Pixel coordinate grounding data
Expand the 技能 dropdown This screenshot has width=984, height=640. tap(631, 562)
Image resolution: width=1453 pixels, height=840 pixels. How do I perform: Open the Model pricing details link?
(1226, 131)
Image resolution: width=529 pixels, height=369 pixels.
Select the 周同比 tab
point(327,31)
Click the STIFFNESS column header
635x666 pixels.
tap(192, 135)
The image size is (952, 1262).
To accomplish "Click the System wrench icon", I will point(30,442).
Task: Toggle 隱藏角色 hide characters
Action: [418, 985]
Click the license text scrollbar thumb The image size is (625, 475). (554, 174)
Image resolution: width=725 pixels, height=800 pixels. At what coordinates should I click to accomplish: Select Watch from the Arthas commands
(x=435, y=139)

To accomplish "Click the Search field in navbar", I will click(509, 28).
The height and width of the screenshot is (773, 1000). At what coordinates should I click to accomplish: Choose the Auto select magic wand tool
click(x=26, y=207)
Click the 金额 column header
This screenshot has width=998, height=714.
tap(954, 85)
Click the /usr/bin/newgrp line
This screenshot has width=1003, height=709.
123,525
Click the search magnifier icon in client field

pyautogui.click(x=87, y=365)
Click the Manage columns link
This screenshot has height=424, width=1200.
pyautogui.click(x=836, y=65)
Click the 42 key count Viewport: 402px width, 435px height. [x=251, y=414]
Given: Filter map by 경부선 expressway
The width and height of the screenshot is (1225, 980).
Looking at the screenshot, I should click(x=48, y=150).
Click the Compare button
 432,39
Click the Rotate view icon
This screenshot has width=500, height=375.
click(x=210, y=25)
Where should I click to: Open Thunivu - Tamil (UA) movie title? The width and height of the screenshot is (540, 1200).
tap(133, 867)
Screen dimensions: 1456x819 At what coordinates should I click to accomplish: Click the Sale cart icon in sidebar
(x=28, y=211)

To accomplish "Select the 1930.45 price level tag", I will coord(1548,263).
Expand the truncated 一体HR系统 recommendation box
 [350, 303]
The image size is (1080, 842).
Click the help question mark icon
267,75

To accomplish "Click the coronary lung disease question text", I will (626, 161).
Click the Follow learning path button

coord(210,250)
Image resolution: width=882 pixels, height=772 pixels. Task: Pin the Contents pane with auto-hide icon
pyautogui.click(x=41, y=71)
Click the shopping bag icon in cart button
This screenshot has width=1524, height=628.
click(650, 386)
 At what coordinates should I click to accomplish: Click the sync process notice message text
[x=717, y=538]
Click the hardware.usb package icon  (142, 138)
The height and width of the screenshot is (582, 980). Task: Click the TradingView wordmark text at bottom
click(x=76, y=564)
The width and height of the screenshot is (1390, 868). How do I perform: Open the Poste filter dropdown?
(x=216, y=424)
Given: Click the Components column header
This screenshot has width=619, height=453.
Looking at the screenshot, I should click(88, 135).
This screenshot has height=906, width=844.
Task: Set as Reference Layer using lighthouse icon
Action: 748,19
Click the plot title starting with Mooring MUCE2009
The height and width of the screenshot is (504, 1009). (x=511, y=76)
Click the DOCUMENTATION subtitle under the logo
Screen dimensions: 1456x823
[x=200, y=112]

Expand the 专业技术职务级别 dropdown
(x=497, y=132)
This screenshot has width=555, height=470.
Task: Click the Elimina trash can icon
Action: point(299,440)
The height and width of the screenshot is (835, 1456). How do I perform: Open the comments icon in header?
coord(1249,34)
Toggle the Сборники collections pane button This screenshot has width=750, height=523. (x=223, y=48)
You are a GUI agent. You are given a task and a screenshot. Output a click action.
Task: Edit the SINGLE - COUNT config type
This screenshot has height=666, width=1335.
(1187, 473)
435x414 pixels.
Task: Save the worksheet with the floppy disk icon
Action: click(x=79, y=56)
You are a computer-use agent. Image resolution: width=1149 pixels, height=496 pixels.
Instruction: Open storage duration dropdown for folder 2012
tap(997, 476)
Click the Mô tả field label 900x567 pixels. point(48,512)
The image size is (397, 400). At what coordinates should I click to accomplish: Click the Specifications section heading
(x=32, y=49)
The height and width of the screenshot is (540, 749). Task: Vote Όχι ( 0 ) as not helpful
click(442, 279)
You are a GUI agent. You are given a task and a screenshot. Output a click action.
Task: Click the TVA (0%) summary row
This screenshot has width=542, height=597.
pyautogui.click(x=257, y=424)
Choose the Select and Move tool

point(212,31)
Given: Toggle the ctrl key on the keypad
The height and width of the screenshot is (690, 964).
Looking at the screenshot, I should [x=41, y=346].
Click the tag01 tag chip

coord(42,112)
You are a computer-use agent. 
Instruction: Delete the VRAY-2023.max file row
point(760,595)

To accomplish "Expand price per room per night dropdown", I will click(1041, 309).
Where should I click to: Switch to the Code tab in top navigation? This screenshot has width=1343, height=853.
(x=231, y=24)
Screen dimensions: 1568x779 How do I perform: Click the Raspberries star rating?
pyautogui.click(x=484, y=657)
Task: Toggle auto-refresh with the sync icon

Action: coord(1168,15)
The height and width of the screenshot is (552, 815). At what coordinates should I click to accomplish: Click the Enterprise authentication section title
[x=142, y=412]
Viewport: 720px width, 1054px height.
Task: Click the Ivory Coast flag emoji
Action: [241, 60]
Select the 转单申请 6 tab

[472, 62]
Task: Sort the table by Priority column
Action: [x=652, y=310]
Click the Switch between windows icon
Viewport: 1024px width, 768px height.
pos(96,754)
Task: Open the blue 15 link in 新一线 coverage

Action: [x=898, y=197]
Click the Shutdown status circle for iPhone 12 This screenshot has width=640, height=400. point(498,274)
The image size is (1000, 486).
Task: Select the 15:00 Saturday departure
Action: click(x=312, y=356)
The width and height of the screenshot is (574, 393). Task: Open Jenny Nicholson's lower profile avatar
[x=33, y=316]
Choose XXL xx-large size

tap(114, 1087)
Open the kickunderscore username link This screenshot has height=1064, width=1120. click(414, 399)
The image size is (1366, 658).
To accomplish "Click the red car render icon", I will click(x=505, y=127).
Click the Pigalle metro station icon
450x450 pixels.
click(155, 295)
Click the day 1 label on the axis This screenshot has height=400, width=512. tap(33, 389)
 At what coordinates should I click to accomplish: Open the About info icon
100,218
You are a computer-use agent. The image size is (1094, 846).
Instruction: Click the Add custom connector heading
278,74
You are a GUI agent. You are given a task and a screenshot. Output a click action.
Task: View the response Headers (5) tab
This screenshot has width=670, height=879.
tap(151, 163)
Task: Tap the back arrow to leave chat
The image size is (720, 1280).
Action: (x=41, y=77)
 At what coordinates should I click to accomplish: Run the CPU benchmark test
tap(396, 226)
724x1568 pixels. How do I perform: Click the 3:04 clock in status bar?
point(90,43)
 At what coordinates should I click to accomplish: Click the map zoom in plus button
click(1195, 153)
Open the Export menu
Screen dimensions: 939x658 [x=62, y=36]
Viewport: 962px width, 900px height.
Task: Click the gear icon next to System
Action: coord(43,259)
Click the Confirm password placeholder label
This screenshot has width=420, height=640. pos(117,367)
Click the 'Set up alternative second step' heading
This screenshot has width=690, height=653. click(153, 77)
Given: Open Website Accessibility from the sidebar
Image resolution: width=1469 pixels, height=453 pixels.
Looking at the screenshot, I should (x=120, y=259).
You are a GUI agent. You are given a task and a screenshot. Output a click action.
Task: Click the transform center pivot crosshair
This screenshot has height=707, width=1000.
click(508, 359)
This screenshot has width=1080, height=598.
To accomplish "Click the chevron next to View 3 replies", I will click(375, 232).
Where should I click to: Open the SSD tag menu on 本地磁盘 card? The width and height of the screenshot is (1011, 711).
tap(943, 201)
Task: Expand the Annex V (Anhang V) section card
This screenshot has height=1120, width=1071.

--- What is required ---
Each and every entry needs to be repeated exactly.

--- Written solution ---
Expand the 技能 dropdown This screenshot has width=984, height=640. tap(631, 562)
Image resolution: width=1453 pixels, height=840 pixels. How do I perform: Open the Model pricing details link?
(1226, 131)
Image resolution: width=529 pixels, height=369 pixels.
Select the 周同比 tab
point(327,31)
Click the STIFFNESS column header
635x666 pixels.
tap(192, 135)
The image size is (952, 1262).
To accomplish "Click the System wrench icon", I will point(30,442).
Task: Toggle 隱藏角色 hide characters
Action: [418, 985]
Click the license text scrollbar thumb The image size is (625, 475). (554, 174)
Image resolution: width=725 pixels, height=800 pixels. At what coordinates should I click to accomplish: Select Watch from the Arthas commands
(x=435, y=139)

To accomplish "Click the Search field in navbar", I will click(509, 28).
The height and width of the screenshot is (773, 1000). At what coordinates should I click to accomplish: Choose the Auto select magic wand tool
click(x=26, y=207)
Click the 金额 column header
This screenshot has width=998, height=714.
tap(954, 85)
Click the /usr/bin/newgrp line
This screenshot has width=1003, height=709.
123,525
Click the search magnifier icon in client field

pyautogui.click(x=87, y=365)
Click the Manage columns link
This screenshot has height=424, width=1200.
pyautogui.click(x=836, y=65)
Click the 42 key count Viewport: 402px width, 435px height. [x=251, y=414]
Given: Filter map by 경부선 expressway
The width and height of the screenshot is (1225, 980).
Looking at the screenshot, I should click(x=48, y=150).
Click the Compare button
 432,39
Click the Rotate view icon
This screenshot has width=500, height=375.
click(x=210, y=25)
Where should I click to: Open Thunivu - Tamil (UA) movie title? The width and height of the screenshot is (540, 1200).
tap(133, 867)
Screen dimensions: 1456x819 At what coordinates should I click to accomplish: Click the Sale cart icon in sidebar
(x=28, y=211)

To accomplish "Select the 1930.45 price level tag", I will coord(1548,263).
Expand the truncated 一体HR系统 recommendation box
 [350, 303]
The image size is (1080, 842).
Click the help question mark icon
267,75

To accomplish "Click the coronary lung disease question text", I will (626, 161).
Click the Follow learning path button

coord(210,250)
Image resolution: width=882 pixels, height=772 pixels. Task: Pin the Contents pane with auto-hide icon
pyautogui.click(x=41, y=71)
Click the shopping bag icon in cart button
This screenshot has width=1524, height=628.
click(650, 386)
 At what coordinates should I click to accomplish: Click the sync process notice message text
[x=717, y=538]
Click the hardware.usb package icon  (142, 138)
The height and width of the screenshot is (582, 980). Task: Click the TradingView wordmark text at bottom
click(x=76, y=564)
The width and height of the screenshot is (1390, 868). How do I perform: Open the Poste filter dropdown?
(x=216, y=424)
Given: Click the Components column header
This screenshot has width=619, height=453.
Looking at the screenshot, I should click(88, 135).
This screenshot has height=906, width=844.
Task: Set as Reference Layer using lighthouse icon
Action: 748,19
Click the plot title starting with Mooring MUCE2009
The height and width of the screenshot is (504, 1009). (x=511, y=76)
Click the DOCUMENTATION subtitle under the logo
Screen dimensions: 1456x823
[x=200, y=112]

Expand the 专业技术职务级别 dropdown
(x=497, y=132)
This screenshot has width=555, height=470.
Task: Click the Elimina trash can icon
Action: point(299,440)
The height and width of the screenshot is (835, 1456). How do I perform: Open the comments icon in header?
coord(1249,34)
Toggle the Сборники collections pane button This screenshot has width=750, height=523. (x=223, y=48)
You are a GUI agent. You are given a task and a screenshot. Output a click action.
Task: Edit the SINGLE - COUNT config type
This screenshot has height=666, width=1335.
(1187, 473)
435x414 pixels.
Task: Save the worksheet with the floppy disk icon
Action: click(x=79, y=56)
You are a computer-use agent. Image resolution: width=1149 pixels, height=496 pixels.
Instruction: Open storage duration dropdown for folder 2012
tap(997, 476)
Click the Mô tả field label 900x567 pixels. point(48,512)
The image size is (397, 400). At what coordinates should I click to accomplish: Click the Specifications section heading
(x=32, y=49)
The height and width of the screenshot is (540, 749). Task: Vote Όχι ( 0 ) as not helpful
click(442, 279)
You are a GUI agent. You are given a task and a screenshot. Output a click action.
Task: Click the TVA (0%) summary row
This screenshot has width=542, height=597.
pyautogui.click(x=257, y=424)
Choose the Select and Move tool

point(212,31)
Given: Toggle the ctrl key on the keypad
The height and width of the screenshot is (690, 964).
Looking at the screenshot, I should [x=41, y=346].
Click the tag01 tag chip

coord(42,112)
You are a computer-use agent. 
Instruction: Delete the VRAY-2023.max file row
point(760,595)

To accomplish "Expand price per room per night dropdown", I will click(1041, 309).
Where should I click to: Switch to the Code tab in top navigation? This screenshot has width=1343, height=853.
(x=231, y=24)
Screen dimensions: 1568x779 How do I perform: Click the Raspberries star rating?
pyautogui.click(x=484, y=657)
Task: Toggle auto-refresh with the sync icon

Action: coord(1168,15)
The height and width of the screenshot is (552, 815). At what coordinates should I click to accomplish: Click the Enterprise authentication section title
[x=142, y=412]
Viewport: 720px width, 1054px height.
Task: Click the Ivory Coast flag emoji
Action: [241, 60]
Select the 转单申请 6 tab

[472, 62]
Task: Sort the table by Priority column
Action: [x=652, y=310]
Click the Switch between windows icon
Viewport: 1024px width, 768px height.
pos(96,754)
Task: Open the blue 15 link in 新一线 coverage

Action: [x=898, y=197]
Click the Shutdown status circle for iPhone 12 This screenshot has width=640, height=400. point(498,274)
The image size is (1000, 486).
Task: Select the 15:00 Saturday departure
Action: click(x=312, y=356)
The width and height of the screenshot is (574, 393). Task: Open Jenny Nicholson's lower profile avatar
[x=33, y=316]
Choose XXL xx-large size

tap(114, 1087)
Open the kickunderscore username link This screenshot has height=1064, width=1120. click(414, 399)
The image size is (1366, 658).
To accomplish "Click the red car render icon", I will click(x=505, y=127).
Click the Pigalle metro station icon
450x450 pixels.
click(155, 295)
Click the day 1 label on the axis This screenshot has height=400, width=512. tap(33, 389)
 At what coordinates should I click to accomplish: Open the About info icon
100,218
You are a computer-use agent. The image size is (1094, 846).
Instruction: Click the Add custom connector heading
278,74
You are a GUI agent. You are given a task and a screenshot. Output a click action.
Task: View the response Headers (5) tab
This screenshot has width=670, height=879.
tap(151, 163)
Task: Tap the back arrow to leave chat
The image size is (720, 1280).
Action: (x=41, y=77)
 At what coordinates should I click to accomplish: Run the CPU benchmark test
tap(396, 226)
724x1568 pixels. How do I perform: Click the 3:04 clock in status bar?
point(90,43)
 At what coordinates should I click to accomplish: Click the map zoom in plus button
click(1195, 153)
Open the Export menu
Screen dimensions: 939x658 [x=62, y=36]
Viewport: 962px width, 900px height.
Task: Click the gear icon next to System
Action: coord(43,259)
Click the Confirm password placeholder label
This screenshot has width=420, height=640. pos(117,367)
Click the 'Set up alternative second step' heading
This screenshot has width=690, height=653. click(153, 77)
Given: Open Website Accessibility from the sidebar
Image resolution: width=1469 pixels, height=453 pixels.
Looking at the screenshot, I should (x=120, y=259).
You are a GUI agent. You are given a task and a screenshot. Output a click action.
Task: Click the transform center pivot crosshair
This screenshot has height=707, width=1000.
click(508, 359)
This screenshot has width=1080, height=598.
To accomplish "Click the chevron next to View 3 replies", I will click(375, 232).
Where should I click to: Open the SSD tag menu on 本地磁盘 card? The width and height of the screenshot is (1011, 711).
tap(943, 201)
Task: Expand the Annex V (Anhang V) section card
This screenshot has height=1120, width=1071.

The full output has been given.